(Page extract):
Begin
Students have a pretty long window to file the FAFSA. However, the results from previous years show that students who file the FAFSA as soon as possible after January 1st and before the end of March, are more likely to get substantially higher aid as compared to students who file after April 1st. This is because several colleges and states have very early FAFSA deadlines.

Some states take it one step further. They award state grants on a first-come, first-served basis until they deplete their allocated funds. If you apply early, you stand a much higher chance of getting some of those funds.

Mistake #4: Saving for college incorrectly

It is important to start saving for college as early as possible. However, it is even more important to make sure you save strategically.

When saving for college, saving in the student’s name instead of the parent’s name could affect your financial aid opportunities. This is because any money that is held in a student’s name in a UGMA or UTMA account is considered a student asset on the FAFSA. These student assets reduce the eligibility for need-based financial aid by as much as 20% of the net worth of the asset. Saving in a parent’s name offers some benefits and is a far better option.
End
(Requirements):
1. In the FAFSA advice passage, reproduce the stretch from "Students have a" through "of those funds.", substituting "resources" for "funds".
2. Answer the following from the FAFSA advice passage:
(a) Students who file after what date tend to receive less aid?
(b) On what basis do some states award state grants?
(c) By how much can student assets reduce eligibility for need-based financial aid?
3. Continue the FAFSA advice passage from the point at which it ends.

(Dataset extract):
Begin
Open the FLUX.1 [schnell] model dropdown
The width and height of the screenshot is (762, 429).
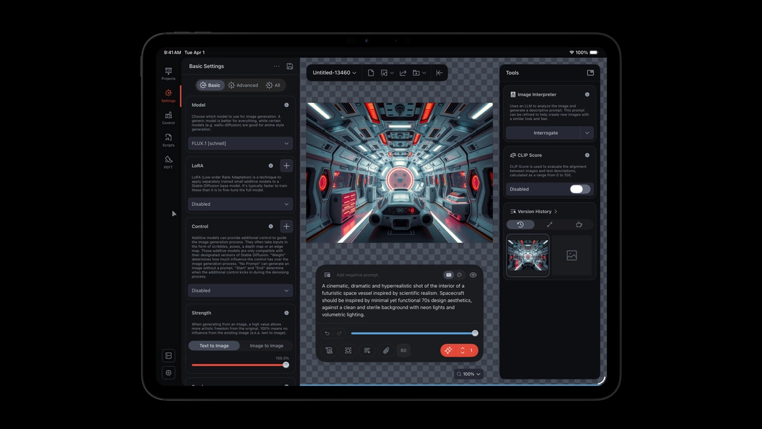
End
(Response list):
1.
Students have a pretty long window to file the FAFSA. However, the results from previous years show that students who file the FAFSA as soon as possible after January 1st and before the end of March, are more likely to get substantially higher aid as compared to students who file after April 1st. This is because several colleges and states have very early FAFSA deadlines.

Some states take it one step further. They award state grants on a first-come, first-served basis until they deplete their allocated resources. If you apply early, you stand a much higher chance of getting some of those resources.

2.
(a) April 1st
(b) A first-come, first-served basis, until their allocated funds are depleted
(c) By as much as 20% of the net worth of the asset

3.
Saving for college in a grandparent-owned 529 college saving plan is another mistake. Although these savings are not reported as an asset on the FAFSA, there are other tax-related factors that could reduce your eligibility for need-based financial aid considerably.

Mistake #5: Not appealing an offer letter

Many families are unaware that they can file an appeal for additional financial aid under special circumstances such as salary reduction, loss of job, disability, or death. If any of these are applicable to you, you can ask for a professional review that allows you to apply for more financial aid.